Image /4 - Rule?

Hello,

I read some on the forum about people having issue with their graphics etc.
Someone asked if their art was in the scale where you could divide it by 4?
How do they mean? Should all art be 4,16,32,64.... pixels width/hight?

Lets say my hero character is 64 hight and 50 witdth.. is that wrong for an actor following the rules? Should he be 64x32?
What is this rule and how do I apply it the best?

regards

Comments

  • RabidParrotRabidParrot Formally RabidParrot. Member Posts: 956

    Image dimensions should be divisible by 4.
    52 width would work.

    4,8,12,16,20,24,28,32,36,40,44,48,52 etc...

  • KIIVIINKIIVIIN Member Posts: 159

    @RabidParrot said:
    Image dimensions should be divisible by 4.
    52 width would work.

    4,8,12,16,20,24,28,32,36,40,44,48,52 etc...

    Thank you!

  • SocksSocks London, UK.Member Posts: 12,822

    @RabidParrot said:
    Image dimensions should be divisible by 4.
    52 width would work.

    4,8,12,16,20,24,28,32,36,40,44,48,52 etc...

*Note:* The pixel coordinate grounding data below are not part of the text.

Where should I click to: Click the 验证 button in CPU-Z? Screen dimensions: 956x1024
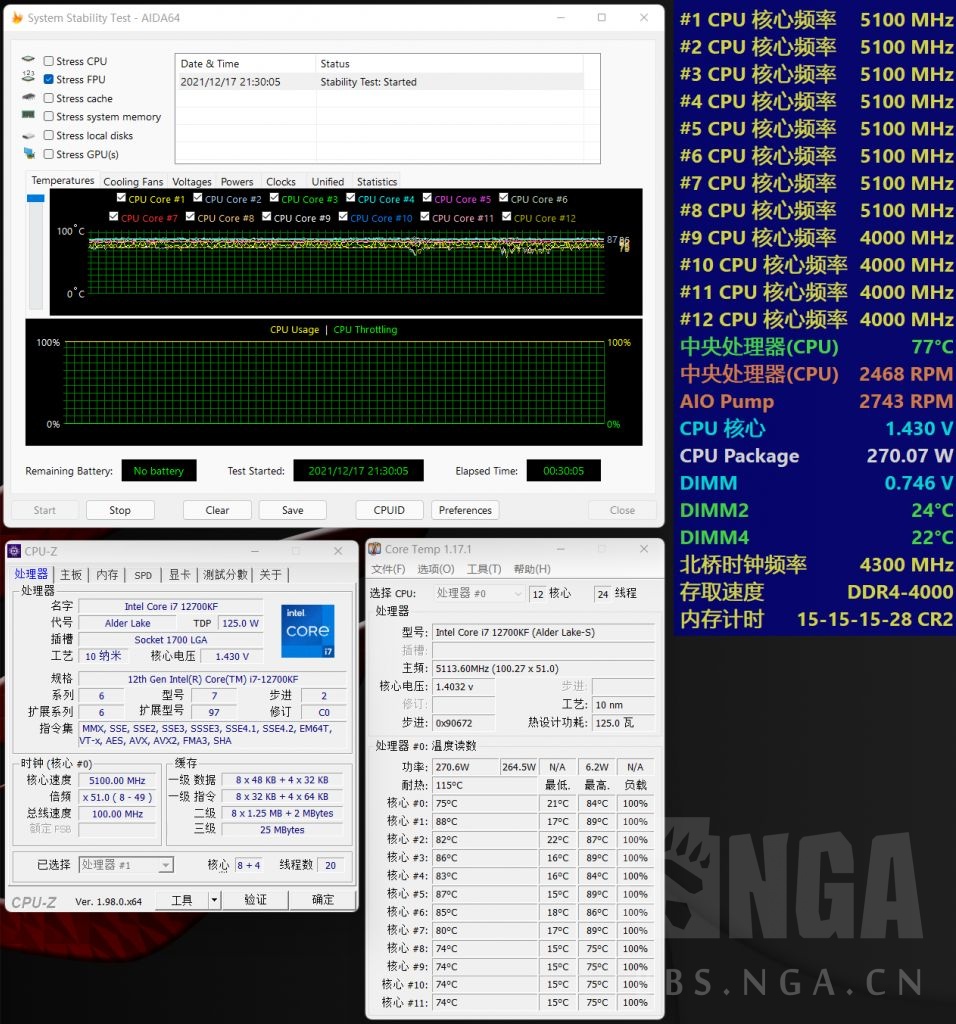(256, 899)
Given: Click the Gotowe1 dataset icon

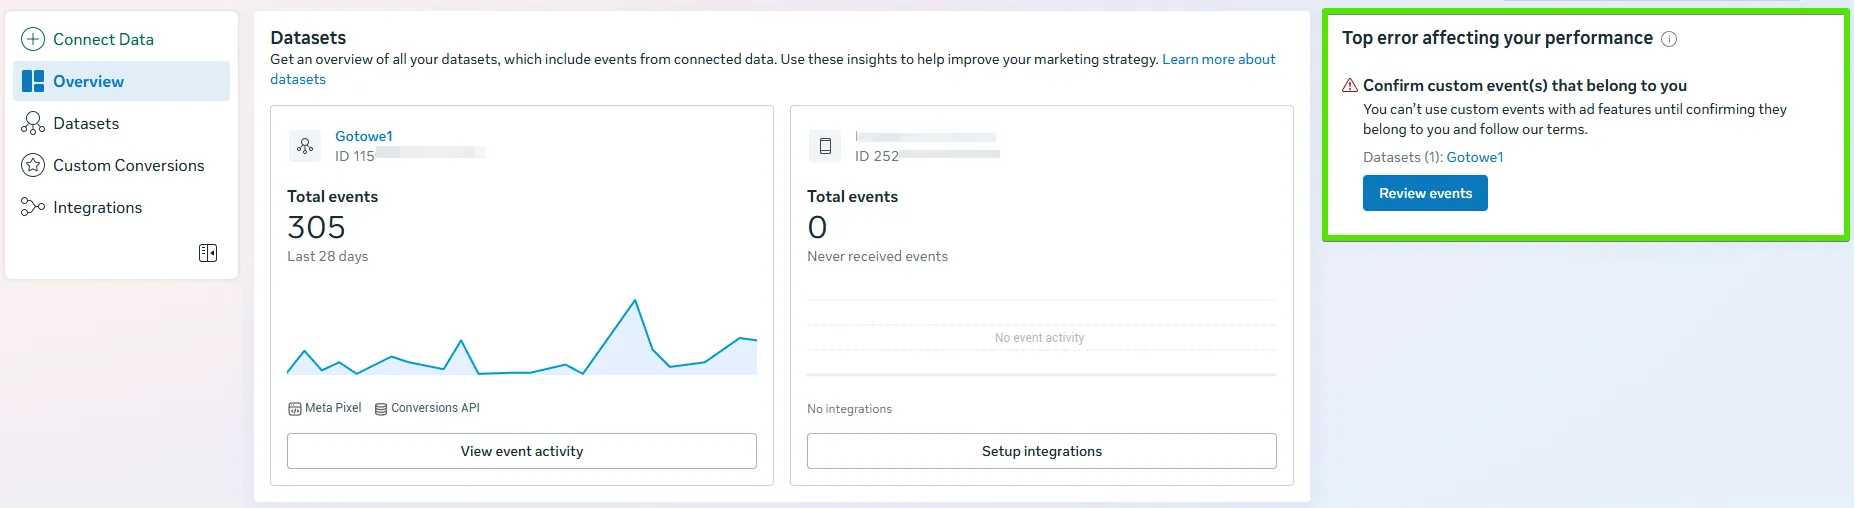Looking at the screenshot, I should click(305, 146).
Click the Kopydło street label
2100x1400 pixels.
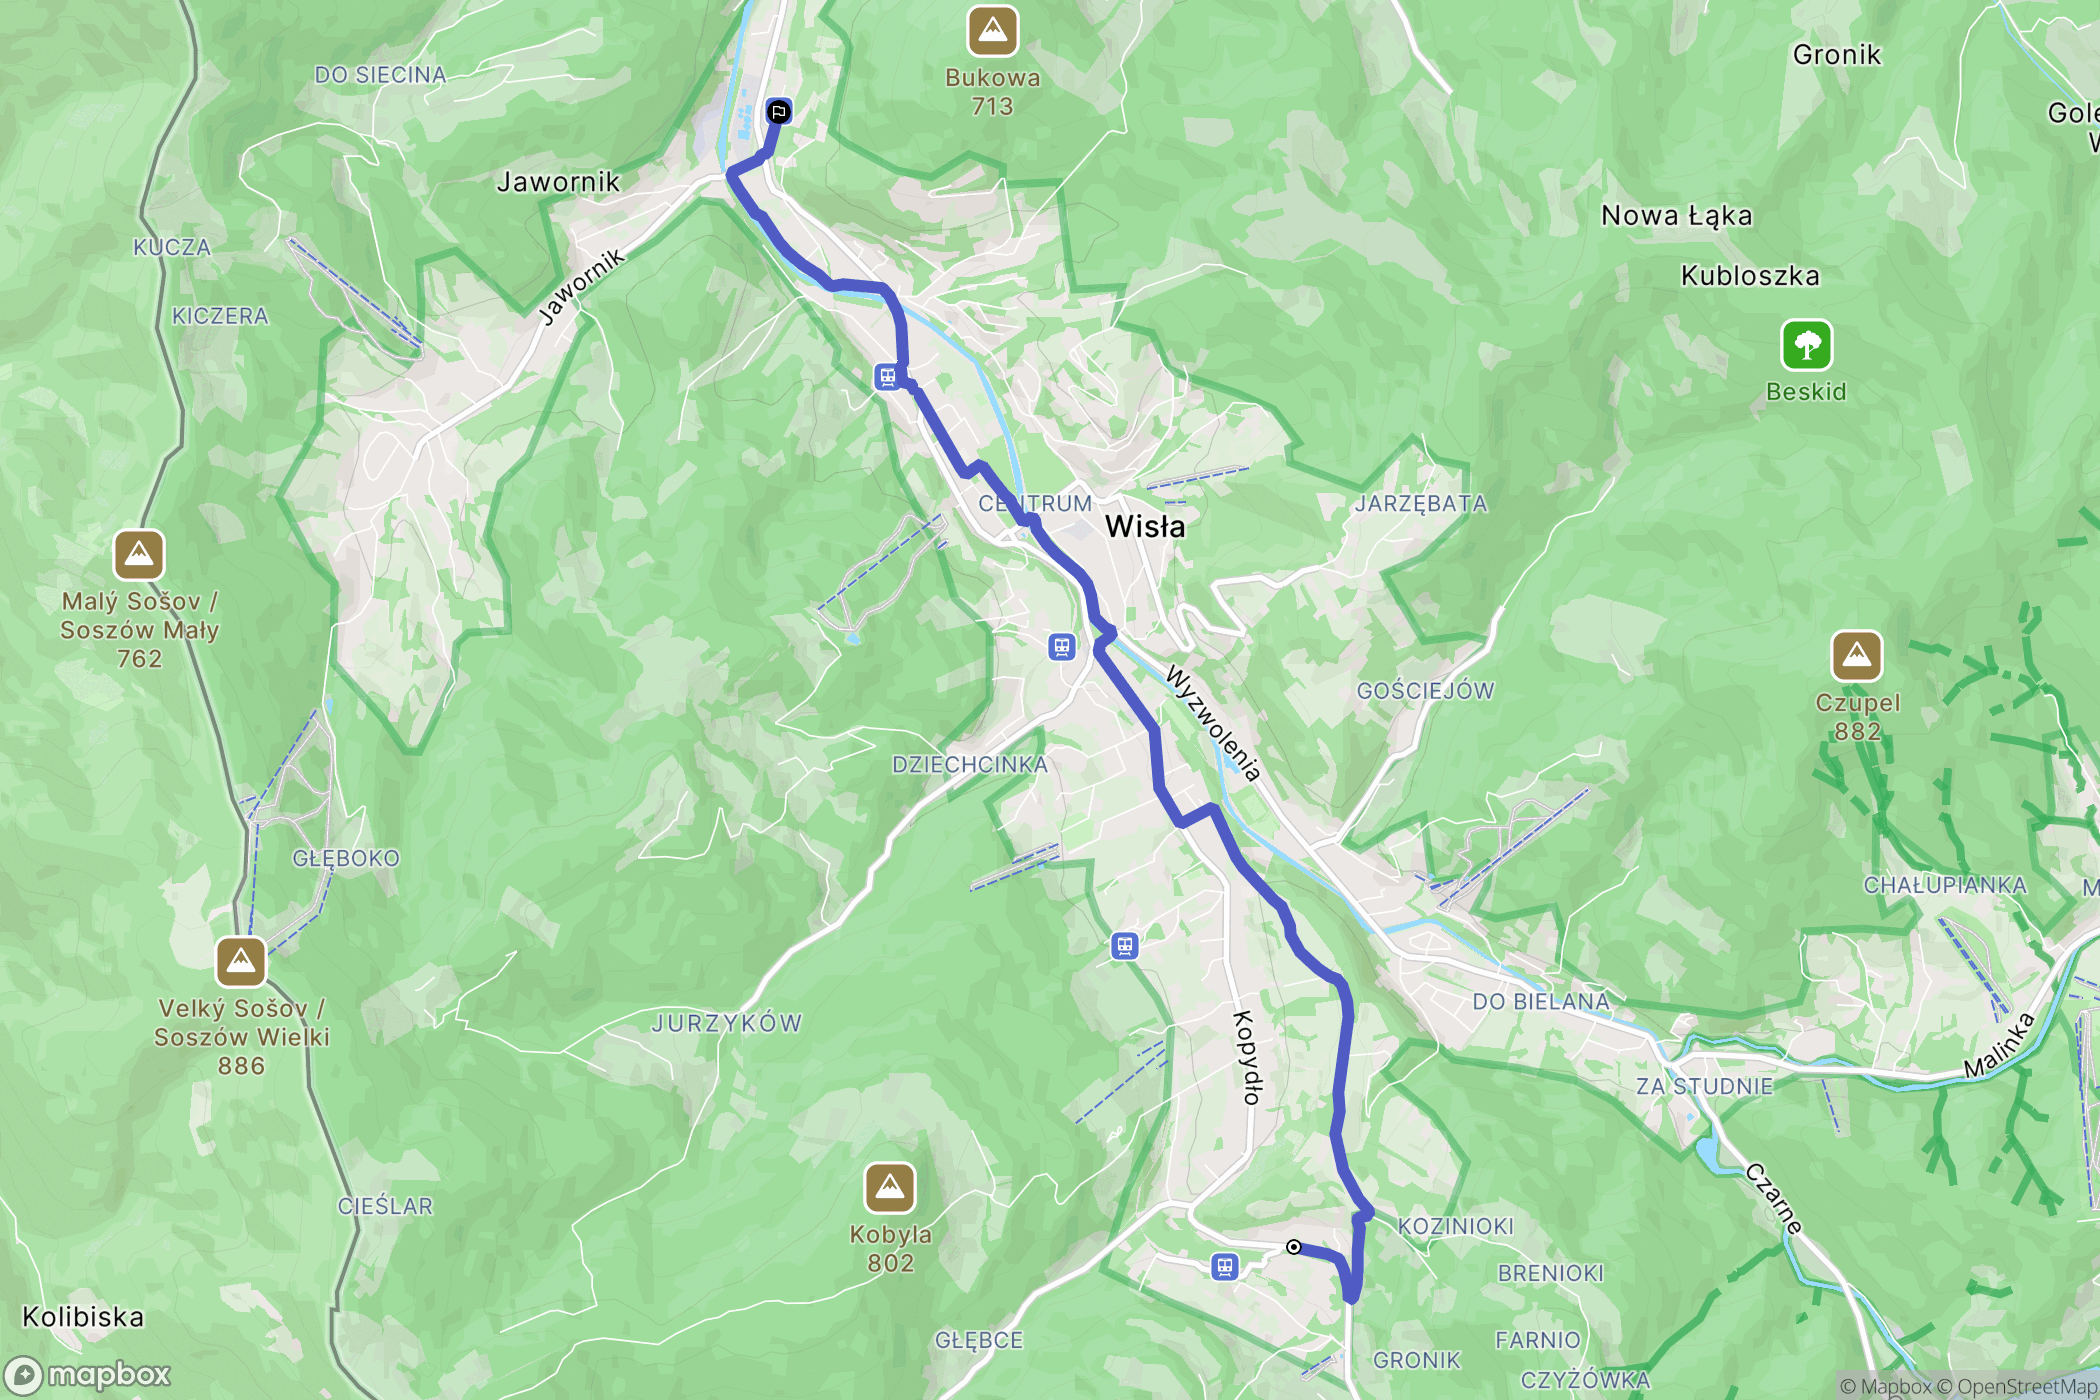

    If you follow this sequence upwards (1016, 1020, 1024, 1028, 1032 . . . . ) we risk people thinking that - for example - 1028 px is a perfectly good size to work to, when it's in fact very inefficient, and where possible best avoided.

    I suppose the issue is that the advice to make images divisible by 4 (a quality issue) and the advice to make images sit within the powers-of-two rule (a memory usage issue) often get conflated.

  • KIIVIINKIIVIIN Member Posts: 159

    @Socks said:

    @RabidParrot said:
    Image dimensions should be divisible by 4.
    52 width would work.

    4,8,12,16,20,24,28,32,36,40,44,48,52 etc...

    If you follow this sequence upwards (1016, 1020, 1024, 1028, 1032 . . . . ) we risk people thinking that - for example - 1028 px is a perfectly good size to work to, when it's in fact very inefficient, and where possible best avoided.

    I suppose the issue is that the advice to make images divisible by 4 (a quality issue) and the advice to make images sit within the powers-of-two rule (a memory usage issue) often get conflated.

    So when designing for the best quality, what is your advice?
    Lets say I got a 60x60 actor. Should I do pictures 120x120 and add them or whats the deal? Should I use /2 or /4 rule? Its not about big scales up to 1000+ its more like 400x400 max.

  • SocksSocks London, UK.Member Posts: 12,822

    @KIIVIIN said:
    So when designing for the best quality, what is your advice?

    If the issue is quality then simply make sure your images are divisible by 4.

    But bare in mind this is just a reccomendation, there are numerous scenarios where being divisible by 4 will make little difference, the point of an image being divisible by 4 is to ensure that the pixels within the image sits on a whole pixel values on the target device (and avoid being smeared between two adjacent pixels) . . . but if your actor/image is a spinning asteroid or platformer character who is running around, or a moving cloud or bouncing ball (etc etc) then it's very unlikely they will ever sit exactly on a whole pixel value as they will be constantly moving.

    If you can tell that an asteroid spinning and flying across a scene is 53x53px rather than 52x52px on a 250(+)ppi device, that is doing its own internal realtime interpolation, then you are probably not human! :smile:

    In fact I'd say - considering the nature of game design - that there are many more situations where divisible by 4 is irrelevant than there are situations where it's important - the few situations I'd recommend you stick to divisible by 4 would be to do with static on screen graphics.